* _Task instructions_:
Use the entries below and reproduce exactly the lines from the one containing "The width and height of the screenshot is (924, 587)." down to the one containing "The height and width of the screenshot is (505, 812).", both of them included.

--- Exercise data Enclosed Below ---

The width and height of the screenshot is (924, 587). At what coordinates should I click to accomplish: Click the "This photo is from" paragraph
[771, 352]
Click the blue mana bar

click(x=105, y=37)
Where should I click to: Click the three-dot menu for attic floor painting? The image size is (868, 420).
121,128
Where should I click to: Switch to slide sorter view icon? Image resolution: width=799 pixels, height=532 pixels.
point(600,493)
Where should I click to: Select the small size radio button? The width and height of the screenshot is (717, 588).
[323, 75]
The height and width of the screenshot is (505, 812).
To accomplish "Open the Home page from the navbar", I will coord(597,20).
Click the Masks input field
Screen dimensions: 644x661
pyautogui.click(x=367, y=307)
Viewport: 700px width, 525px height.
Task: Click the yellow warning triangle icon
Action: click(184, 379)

--- End of Enclosed Exercise data ---
--- Exercise data Enclosed Below ---

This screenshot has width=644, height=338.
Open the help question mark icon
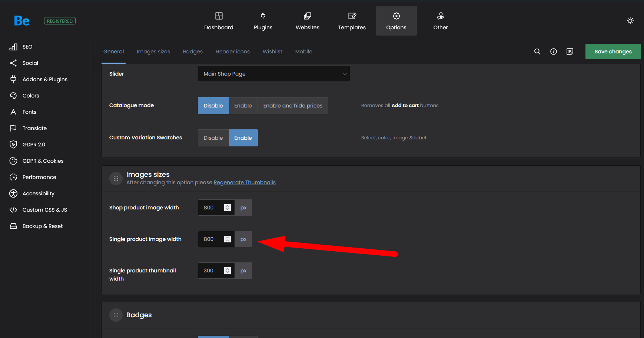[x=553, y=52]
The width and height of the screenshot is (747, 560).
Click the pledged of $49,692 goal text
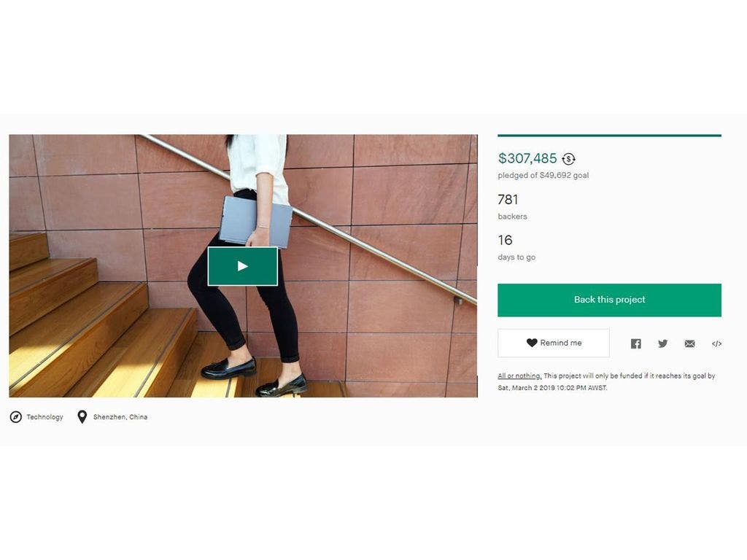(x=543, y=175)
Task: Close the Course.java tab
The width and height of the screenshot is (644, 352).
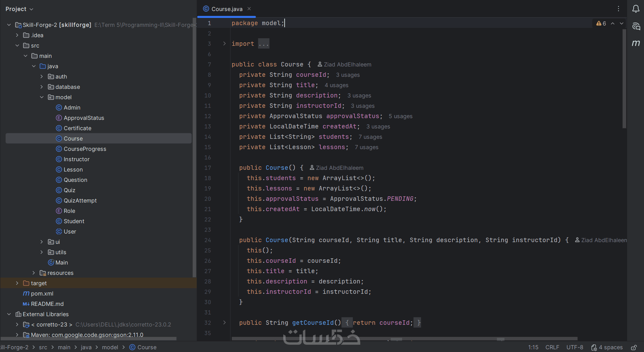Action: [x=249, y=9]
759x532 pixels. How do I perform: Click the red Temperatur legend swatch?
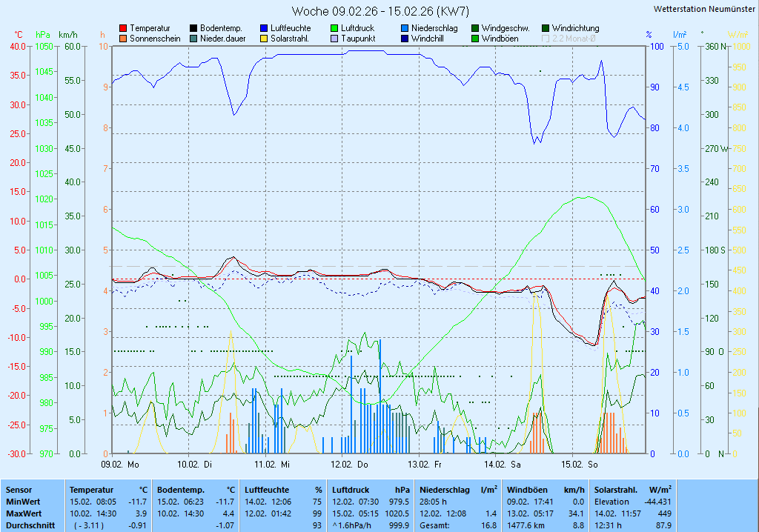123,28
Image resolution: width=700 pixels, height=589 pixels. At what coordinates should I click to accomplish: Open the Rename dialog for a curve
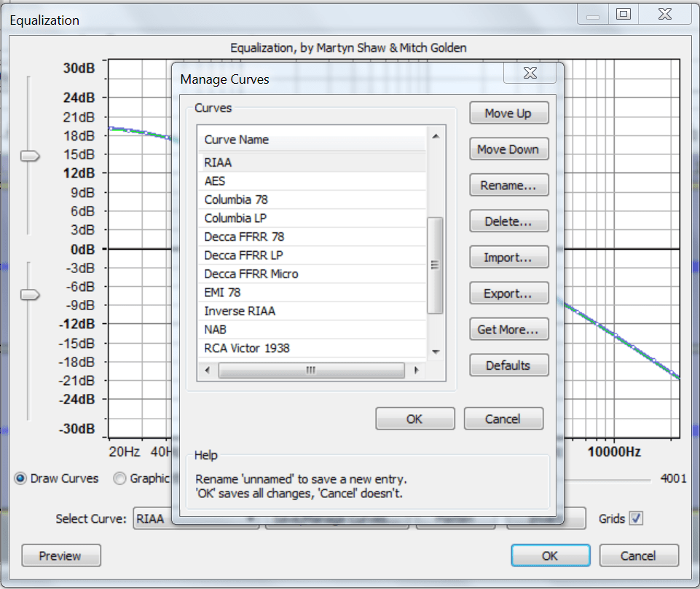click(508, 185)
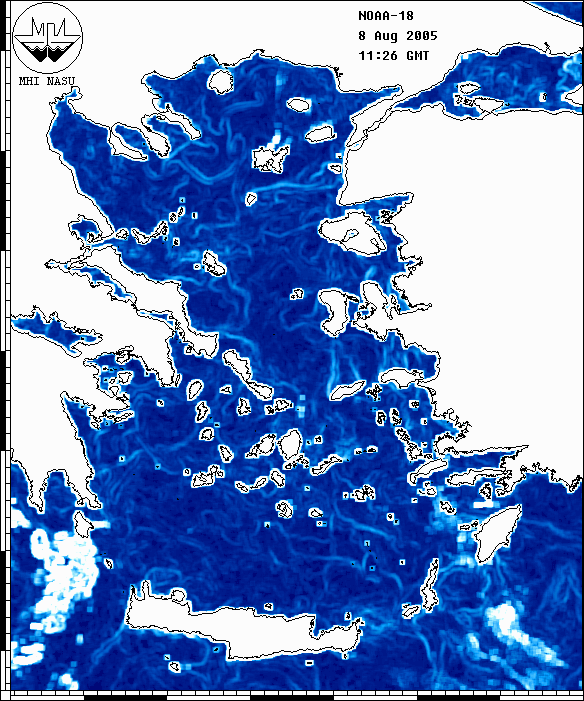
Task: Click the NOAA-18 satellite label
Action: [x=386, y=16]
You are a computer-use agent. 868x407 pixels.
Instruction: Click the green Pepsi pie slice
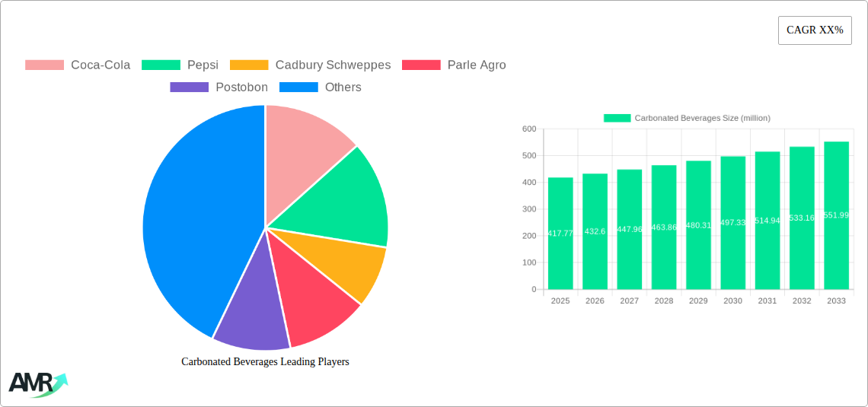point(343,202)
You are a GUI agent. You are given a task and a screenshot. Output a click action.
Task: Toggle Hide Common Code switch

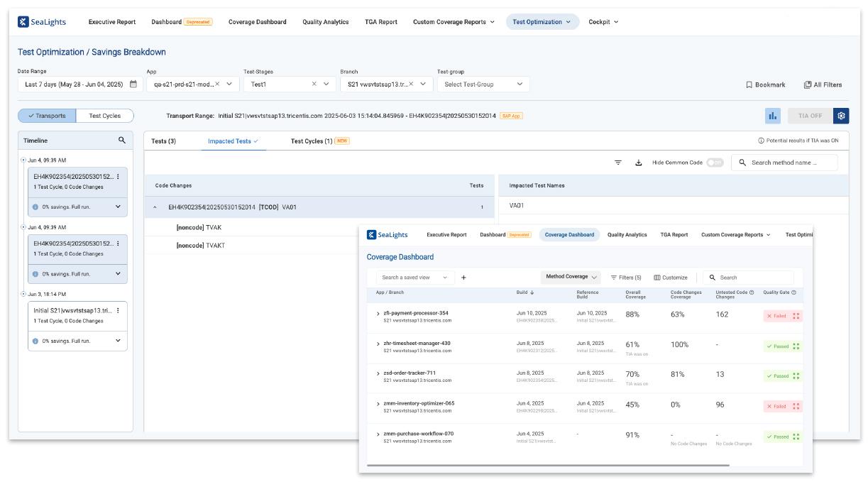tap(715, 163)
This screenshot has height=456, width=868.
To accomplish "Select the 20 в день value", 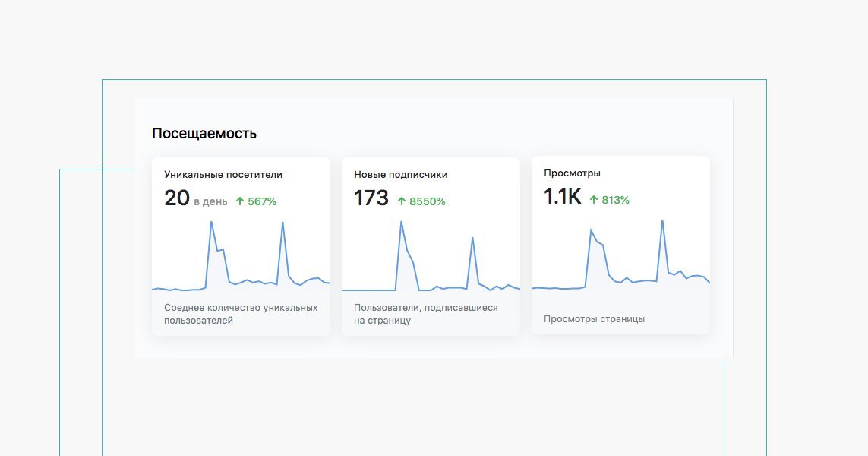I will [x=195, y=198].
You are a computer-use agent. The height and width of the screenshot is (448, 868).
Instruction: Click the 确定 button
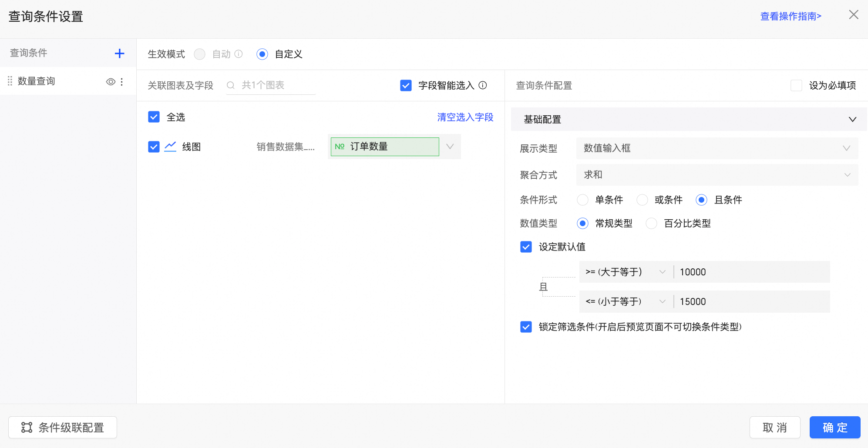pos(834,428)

--- End of Enclosed Exercise data ---
--- Exercise data Enclosed Below ---

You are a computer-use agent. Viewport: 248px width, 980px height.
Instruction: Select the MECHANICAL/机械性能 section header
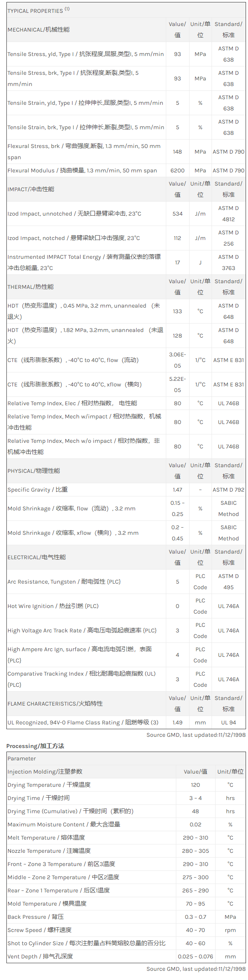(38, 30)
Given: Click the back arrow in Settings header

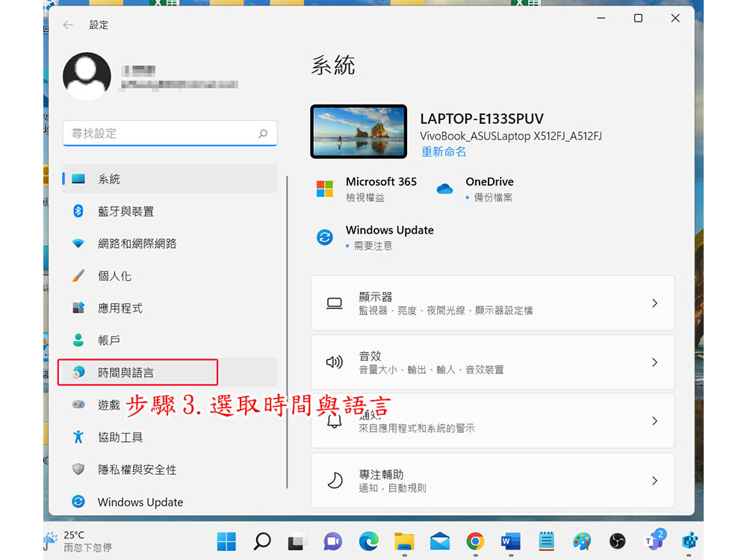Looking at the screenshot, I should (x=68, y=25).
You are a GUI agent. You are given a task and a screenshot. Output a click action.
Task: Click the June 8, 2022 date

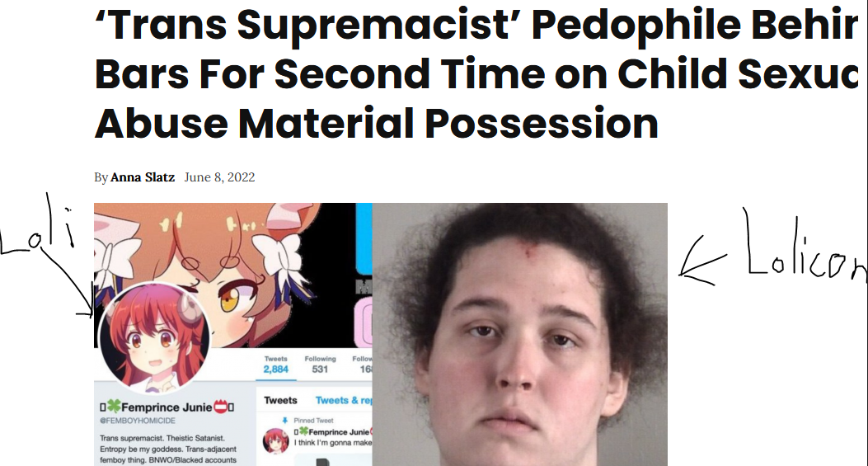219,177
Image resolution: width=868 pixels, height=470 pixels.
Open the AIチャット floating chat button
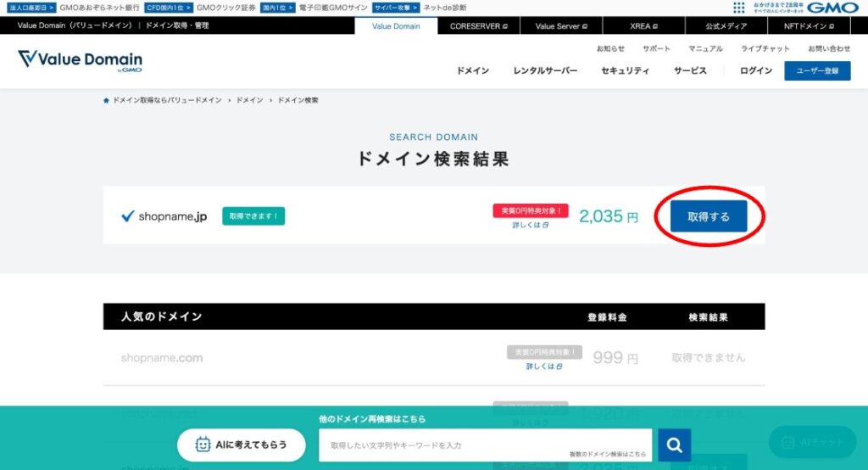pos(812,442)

--- End of Enclosed Exercise data ---

* _Reply_:
The width and height of the screenshot is (924, 587). At what coordinates should I click to accomplish: Click the "This photo is from" paragraph
[771, 352]
Click the blue mana bar

click(x=105, y=37)
Where should I click to: Click the three-dot menu for attic floor painting? The image size is (868, 420).
121,128
Where should I click to: Switch to slide sorter view icon? Image resolution: width=799 pixels, height=532 pixels.
point(600,493)
Where should I click to: Select the small size radio button? The width and height of the screenshot is (717, 588).
[323, 75]
The height and width of the screenshot is (505, 812).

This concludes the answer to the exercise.